- Objectif de l'exercice:
Recopiez à l'identique le passage du texte sur le pair-à-pair, en commençant à « 20. Le pair-à-pair » et en finissant à « des échanges illégaux. ».

- Extrait de page:
******

20. Le pair-à-pair n'est pas, en tant que telle, illégal. Rien n'empêche plusieurs utilisateurs de partager des contenus libres de droit, ou leurs propres créations, protégées mais dont le partage est effectué avec leur consentement. Mais il n'en n'est pas moins un moteur privilégié des violations de droits d'auteurs : Permettant la copie à prix faible ou nul, à qualité proche ou égale de l'original, rendant la répression plus délicate en raison de l'anonymat des réseaux, de la rapidité des échanges, des techniques de brouillage de l'identification, du nombre toujours plus grand de plateforme et portails de téléchargement, le pair-à-pair est incontestablement la plateforme privilégiée des échanges illégaux.

******

- Ensemble de lignes:
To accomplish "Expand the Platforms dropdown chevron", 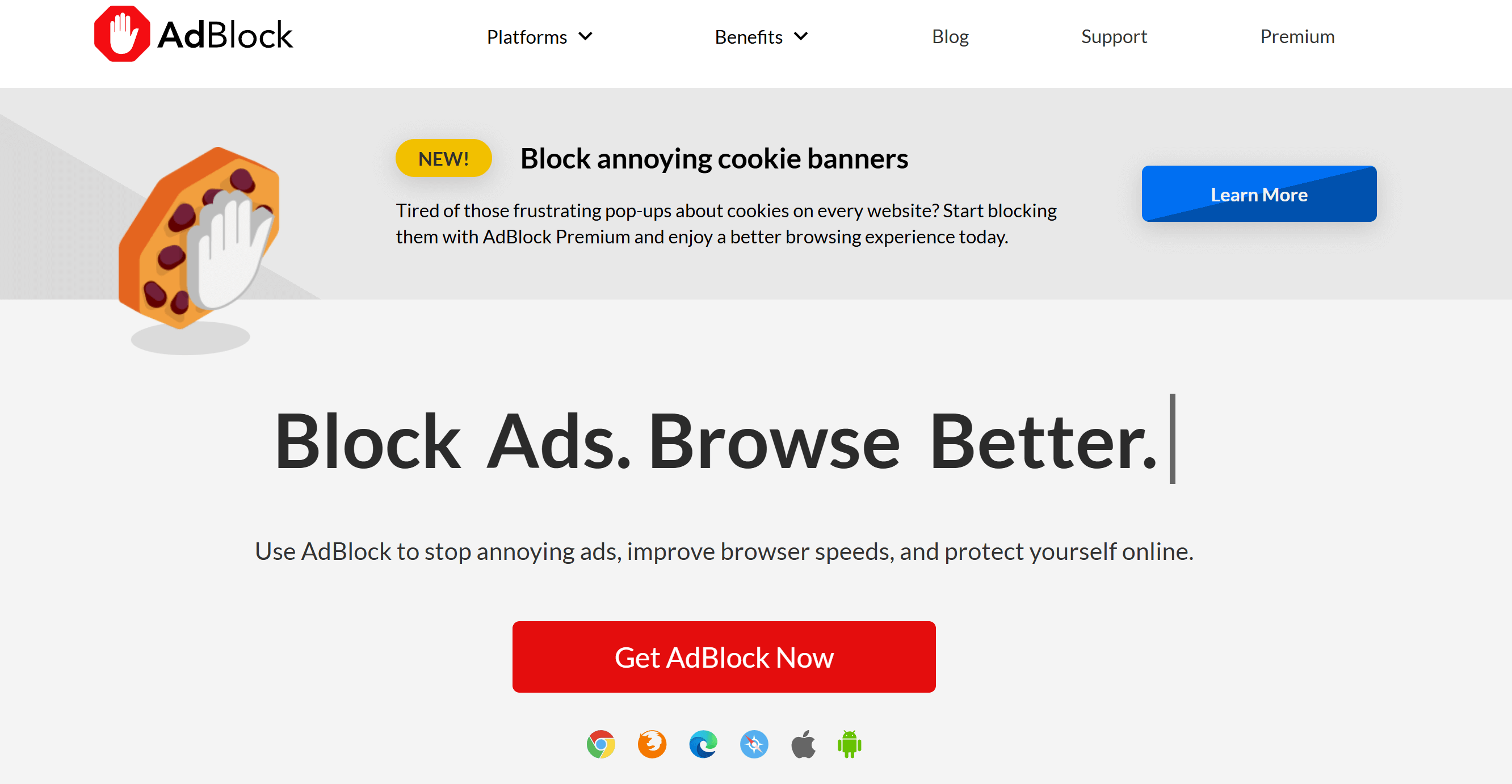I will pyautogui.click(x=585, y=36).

******

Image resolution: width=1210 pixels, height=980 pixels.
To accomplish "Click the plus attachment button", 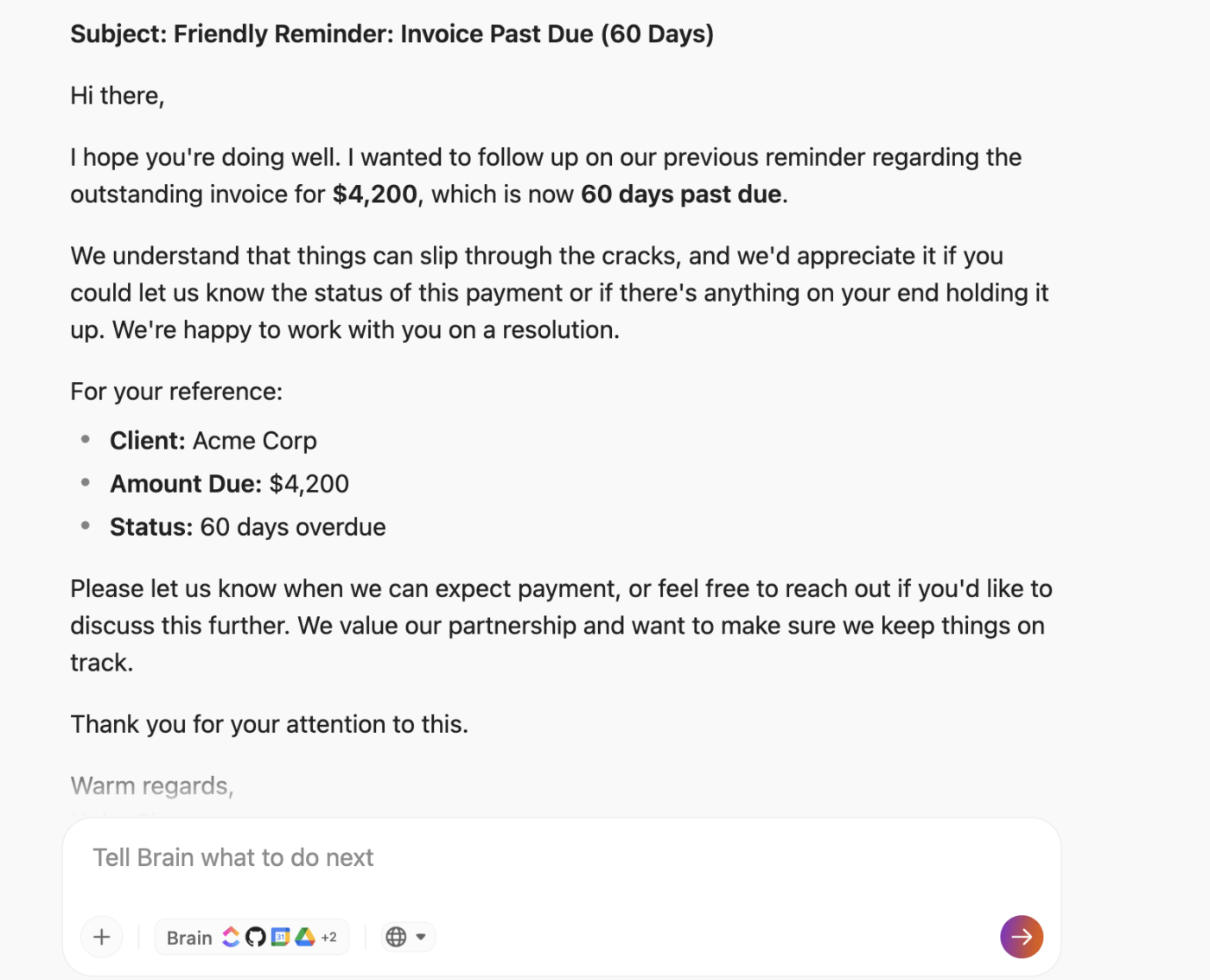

******

- Tâche accomplie:
20. Le pair-à-pair n'est pas, en tant que telle, illégal. Rien n'empêche plusieurs utilisateurs de partager des contenus libres de droit, ou leurs propres créations, protégées mais dont le partage est effectué avec leur consentement. Mais il n'en n'est pas moins un moteur privilégié des violations de droits d'auteurs : Permettant la copie à prix faible ou nul, à qualité proche ou égale de l'original, rendant la répression plus délicate en raison de l'anonymat des réseaux, de la rapidité des échanges, des techniques de brouillage de l'identification, du nombre toujours plus grand de plateforme et portails de téléchargement, le pair-à-pair est incontestablement la plateforme privilégiée des échanges illégaux.